Benign joint hypermobility is diagnosed at the identification of excessive movement range in the joints, but (unlike joint hypermobility syndrome) without clinical symptoms [3]. Benign joint hypermobility turned out to be the most prevalent dysplastic phenotype, however, as the range of values for its prevalence, given by different authors, is wide (4–13% [103] to 44–50% [41, 104]), the necessity of toughening diagnostic criteria is discussed [41, 105].

The cases of detection of at least six minor external and/or visceral signs of connective tissue congenital “weakness” that do not meet the criteria of the mentioned above syndromes and phenotypes are referred to the unclassifiable phenotype [3]. Its prevalence has caused showing thought for it; the clinical significance of this phenotype needs specification [2, 106]

Non-specificity of external and/or visceral markers of connective tissue congenital “weakness”, certain conditionality of the diagnostic criteria of dysplastic phenotypes (some of which differ not in quality, but impedes the identification of some HCTD. The diagnosis should be guided by a distinctive hierarchy of HCTD: from monogenic syndromes through dysplastic phenotypes to unclassifiable phenotype and norm. Following Glesby M.J. and Pyeritz R.E. [107] the similar continuous list is accepted terminologically as “phenotypic continuum” [108]. According to this approach the availability of Marfan or Ehlers–Dunlos syndrome excludes the diagnosis of unclassifiable HCTD. Availability of MASS-phenotype criteria (including mitral valve prolapse and skeletal changes) does not give evidence to indicate primary mitral valve prolapse or marfanoid appearance. Similarly, the diagnosis of primary mitral valve prolapse turns down the conclusion about any dysplastic phenotype. Finally, the least clinical and diagnostic significance belongs unclassified phenotype.

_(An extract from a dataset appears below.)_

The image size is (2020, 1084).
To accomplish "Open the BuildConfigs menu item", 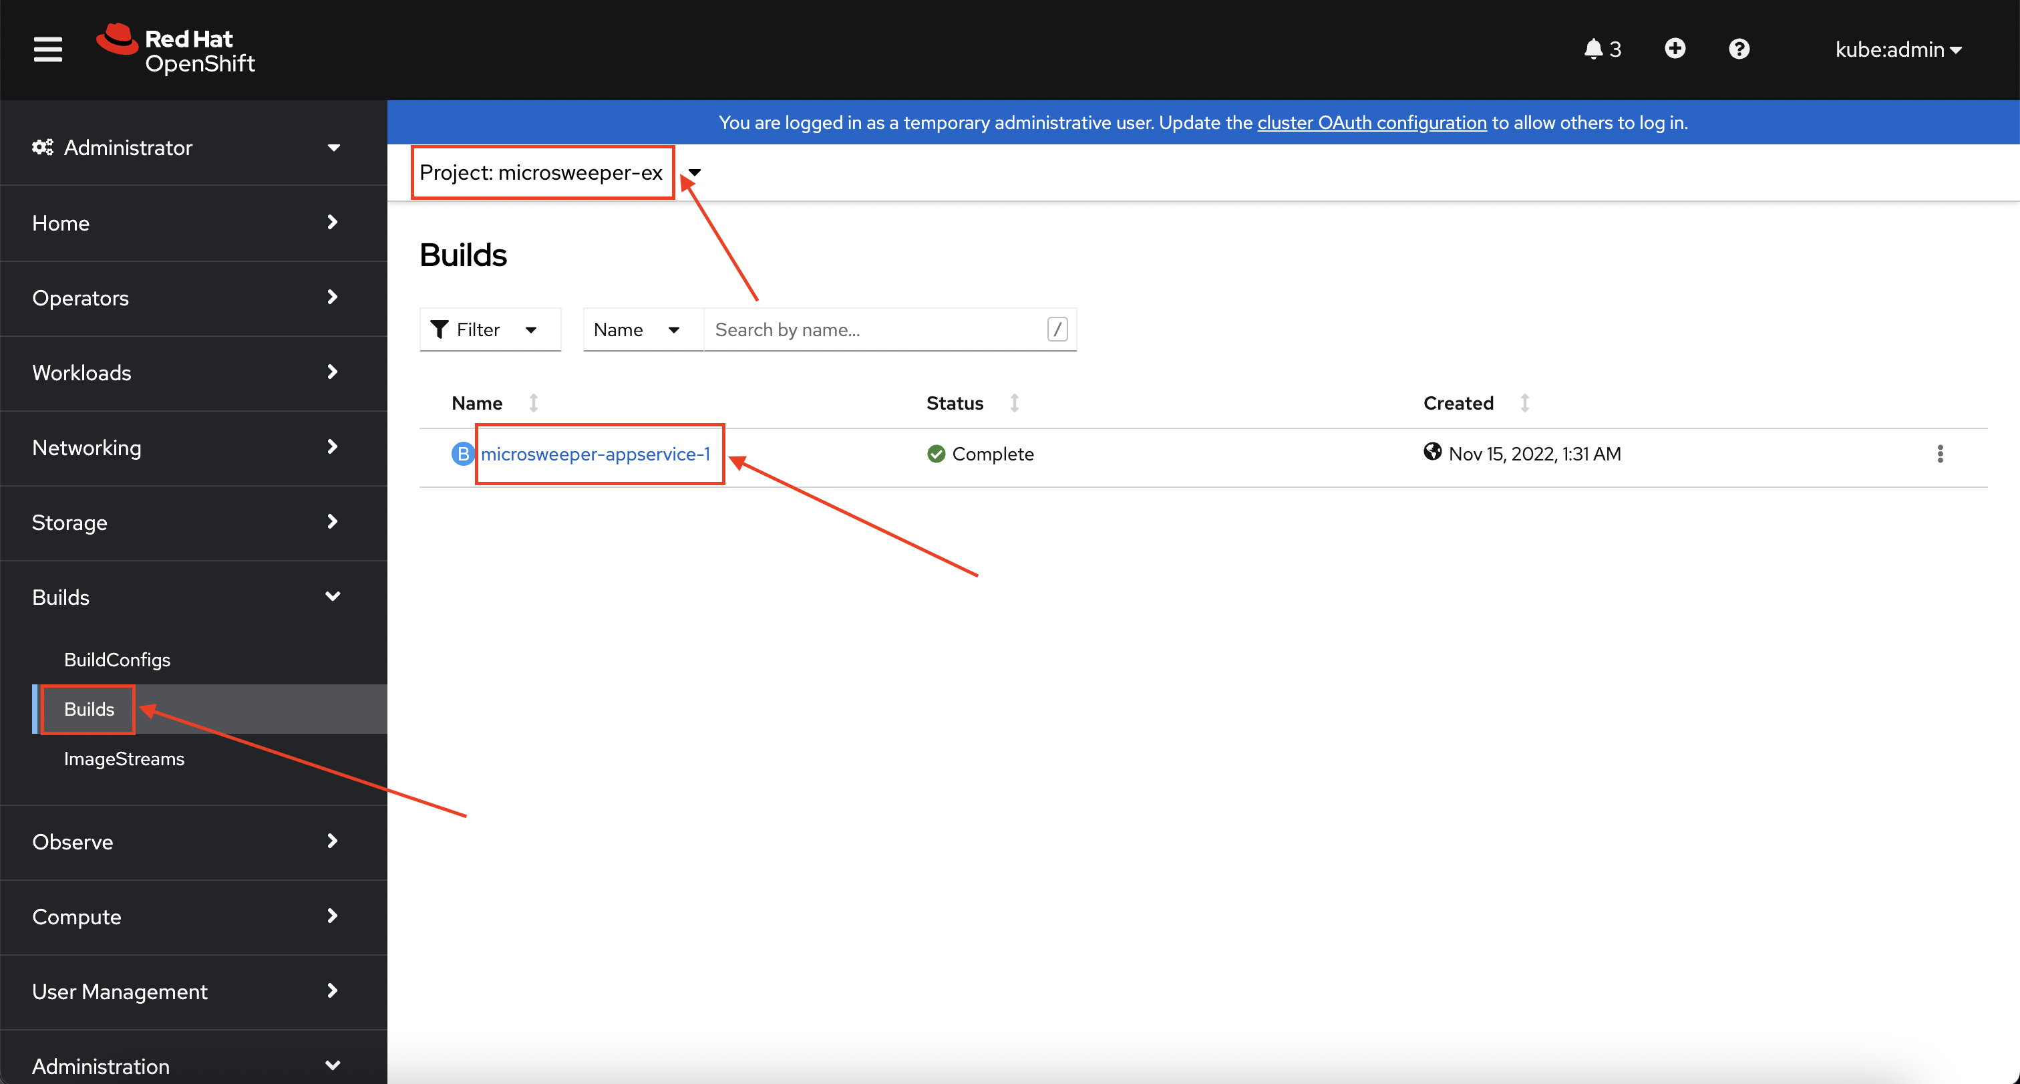I will (119, 659).
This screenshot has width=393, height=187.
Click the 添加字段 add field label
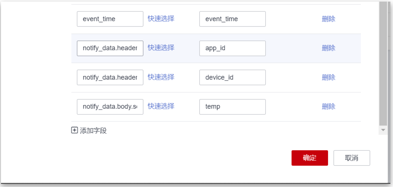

Thus, to date, the concept of HCTD as an extensive and non-discrete multitude of various by symptoms and prognosis congenital connective tissue disorders has taken shape; the classification of these pathological conditions has been developed and their diagnostic criteria have been formulated. In the course of further investigations the clinical significance of individual classified HCTD and, particularly, dysplastic phenotypes will have to be specified.

Study Funding and Compenting Interests. The study has not been funded by any sources, and conflicts of interests relating to this study are not available.